The rise of female filmmakers in China: the three women breaking ground in a man’s world
Women are behind three of the top 10 grossing movies of 2018, with one pulling in more than 1 billion yuan, becoming the first female Chinese filmmaker to do so
Women, so goes a Chinese revolutionary slogan, hold up half the sky. In the 21st century, they appear quite capable of propping up half of the country’s cinema screens, too.
Well, almost.
According to latest box office statistics, female directors have helmed three of the 10 most popular domestic blockbusters in the country so far this year. It is a significant milestone.
With earnings of 1.36 billion yuan (US$204 million), Taiwanese singer-actor Rene Liu Ruo-ying’s Us and Them comes in at No 5 on the popularity charts. Her directorial debut is a romance drama about the decade-long relationship between a young couple in Beijing, and Liu has written herself into the record books by becoming the first female Chinese filmmaker to take one billion yuan at the box office.
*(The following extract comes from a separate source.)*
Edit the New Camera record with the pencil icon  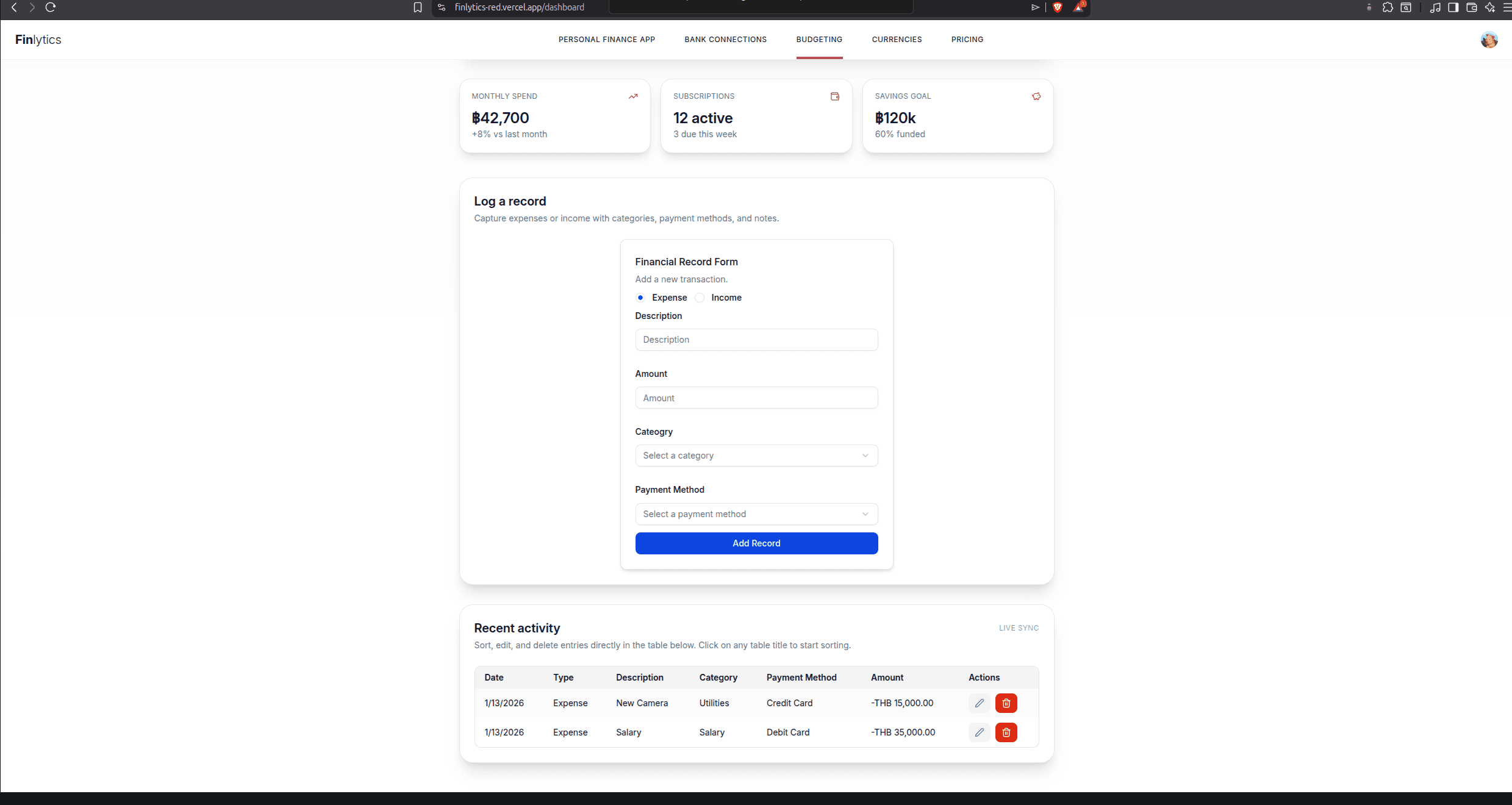pos(979,703)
Fellow first-time director Su Lun’s success was more straightforward. A time-travelling romcom about two people living in the same flat but two decades apart, Su’s How Long Will I Love U ranks sixth in earnings for 2018, raking in more than 890 million yuan since May 18. The film topped daily box office charts during the first three weeks of its run (no mean feat given the availability of The Avengers: Infinity War during the same period) and is still screening across the country more than six weeks later.
The success of How Long Will I Love U vindicates Su’s decision to abandon her engineering studies at China Agricultural University to become a production assistant on Feng Xiaogang’s Big Shot’s Funeral (2001) and Cell Phone (2003). In an interview with sohu.com, Su says she returned to school to study film directing at the Central Academy of Drama, and kick-started her career by making commercials. Her big break came with a spell as Xu Zheng’s executive director on Lost in Hong Kong (2015).